La Soupe aux choux poster
Synopsis
In the remote French countryside, two old men – Le Glaude and Le Bombé – live out their solitary retirement, contenting themselves with their friendship, their wine and their irresistible cabbage soup.  One evening, their display of flatulence attracts an extra-terrestrial, La Denrée, who strikes up an immediate friendship with Le Glaude after tasting his cabbage soup.   The alien takes a canister of the soup back to his home planet, Oxo, and, to show their gratitude, the Oxoniens bring Le Glaude’s dead wife, Francine, back to life.   For the misanthropic old man, finding himself again married to a woman of twenty is not the happiest of outcomes...



Film Review
After the phenomenal success of Le Gendarme et les extra-terrestres (1979), director Jean Girault and comic star Louis de Funès were tempted to revisit the genre of sci-fi spoof with La Soupe aux choux.  Both films were part of a craze in the 1970s and early 1980s for UFOs and science-fiction, following on the heels of Steven Spielberg’s box office hit Close Encounters of the Third Kind (1977).  La Soupe aux choux is closer in spirit to that ground-breaking film and, to some extent, can be viewed as a fairly effective parody of that film.  The film was based on a popular novel by René Fallet, which De Funès had read and was very keen to make into a film.

Although La Soupe aux choux was a great commercial success, it received some very bad reviews when it was first released.  Certainly, this is an easy film to fault, both in terms of its content and its presentation.  Jacques Villeret in a yellow jumpsuit and making odd noises with his tongue has to be cinema’s most unconvincing extra-terrestrial.  Much of the comedy is in appallingly bad taste, resorting to the lowest possible level with its relentless series of fart jokes.  Most significantly, worn down by illness and ill-served by a mediocre script, the great Louis de Funès appears to be reduced to a caricature of his former self.

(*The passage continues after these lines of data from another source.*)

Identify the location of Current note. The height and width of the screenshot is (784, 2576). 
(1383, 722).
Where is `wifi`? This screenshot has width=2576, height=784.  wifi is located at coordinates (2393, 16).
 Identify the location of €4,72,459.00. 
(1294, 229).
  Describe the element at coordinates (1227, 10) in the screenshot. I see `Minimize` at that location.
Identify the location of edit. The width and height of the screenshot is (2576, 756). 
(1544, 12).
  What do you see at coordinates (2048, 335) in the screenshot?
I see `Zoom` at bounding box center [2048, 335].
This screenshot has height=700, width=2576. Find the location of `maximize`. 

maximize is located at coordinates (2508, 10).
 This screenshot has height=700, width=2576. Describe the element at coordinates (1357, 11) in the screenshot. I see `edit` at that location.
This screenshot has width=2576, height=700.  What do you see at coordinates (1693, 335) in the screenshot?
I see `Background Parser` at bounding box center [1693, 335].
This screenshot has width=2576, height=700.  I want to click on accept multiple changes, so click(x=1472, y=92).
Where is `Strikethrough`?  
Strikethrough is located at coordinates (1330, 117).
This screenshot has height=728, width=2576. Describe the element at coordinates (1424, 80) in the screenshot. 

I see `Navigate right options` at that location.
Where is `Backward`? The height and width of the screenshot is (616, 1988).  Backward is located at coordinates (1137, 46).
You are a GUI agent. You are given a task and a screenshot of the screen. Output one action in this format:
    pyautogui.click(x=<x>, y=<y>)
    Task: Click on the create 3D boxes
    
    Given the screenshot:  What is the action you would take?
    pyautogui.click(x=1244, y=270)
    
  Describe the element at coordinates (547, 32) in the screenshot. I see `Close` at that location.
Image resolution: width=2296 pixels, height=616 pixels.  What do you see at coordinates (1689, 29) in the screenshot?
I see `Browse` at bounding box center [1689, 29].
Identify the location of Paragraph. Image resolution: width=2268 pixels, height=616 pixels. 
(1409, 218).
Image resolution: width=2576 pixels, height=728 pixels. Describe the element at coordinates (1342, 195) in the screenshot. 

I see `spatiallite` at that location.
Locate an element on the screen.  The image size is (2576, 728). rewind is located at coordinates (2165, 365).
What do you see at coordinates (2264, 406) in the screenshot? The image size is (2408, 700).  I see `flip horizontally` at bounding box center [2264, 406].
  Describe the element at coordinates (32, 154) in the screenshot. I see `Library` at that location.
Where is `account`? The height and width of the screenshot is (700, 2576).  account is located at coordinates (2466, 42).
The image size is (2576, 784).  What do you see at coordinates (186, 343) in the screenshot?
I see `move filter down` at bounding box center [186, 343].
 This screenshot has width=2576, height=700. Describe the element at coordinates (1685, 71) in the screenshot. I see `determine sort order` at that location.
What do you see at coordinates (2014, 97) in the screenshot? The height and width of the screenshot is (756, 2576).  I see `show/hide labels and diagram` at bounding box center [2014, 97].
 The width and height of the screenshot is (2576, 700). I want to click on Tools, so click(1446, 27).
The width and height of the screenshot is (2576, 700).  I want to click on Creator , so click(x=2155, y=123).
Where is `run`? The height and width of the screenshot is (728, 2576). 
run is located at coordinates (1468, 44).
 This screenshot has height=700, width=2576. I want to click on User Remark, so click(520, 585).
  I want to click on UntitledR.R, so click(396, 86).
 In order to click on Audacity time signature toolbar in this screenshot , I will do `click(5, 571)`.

In spite of its faults, La Soupe aux choux remains a surprisingly insightful and entertaining film.  It dares – albeit somewhat falteringly – to takle serious issues – such as the way society treats its older citizens.  There are some touching moments – such as when the character played by De Funès is reunited with his rejuvenated wife and realises that, although his love for her is still very much alive, he cannot be her husband.   Above all, the film is tremendous fun.  Once you get past the awful fart contest which starts the film, it is difficult not to be amused by the mix of Gallic comedy and kitsch absurdity which is the film’s sci-fi strand.  Twenty years on, the film has enjoyed a positive reappraisal, and has attained the status of a cult classic in France.